● DIRECTIONS:
Using the records below, give again exactly the lines from the line that contains "Given: Click the red recording indicator icon" through the line that contains "1024x506 pixels.", both ends included, and only those.

● RECORDS FOR THE TASK:

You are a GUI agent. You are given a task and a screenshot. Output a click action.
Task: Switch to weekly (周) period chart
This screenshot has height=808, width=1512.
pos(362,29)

---

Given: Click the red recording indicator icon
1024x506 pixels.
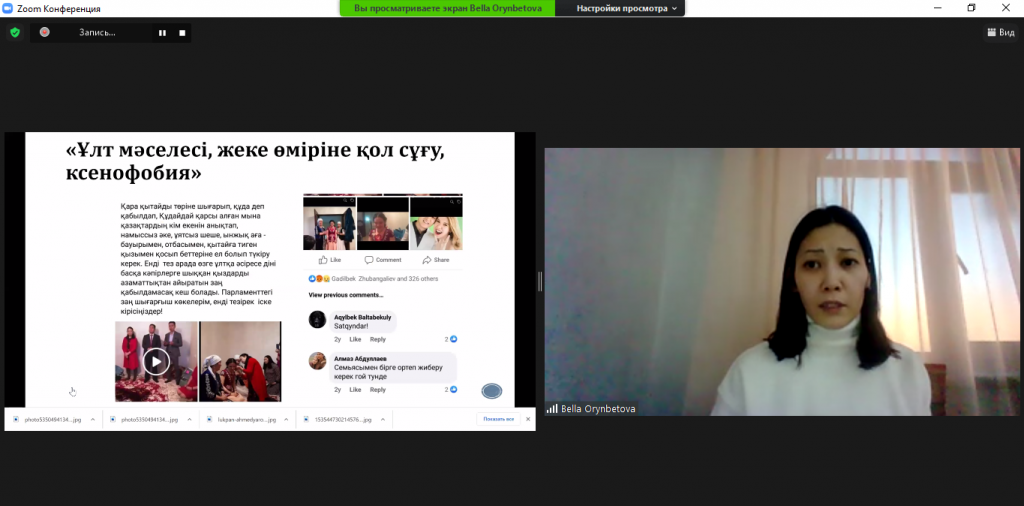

● ANSWER AREA:
Given: Click the red recording indicator icon
1024x506 pixels.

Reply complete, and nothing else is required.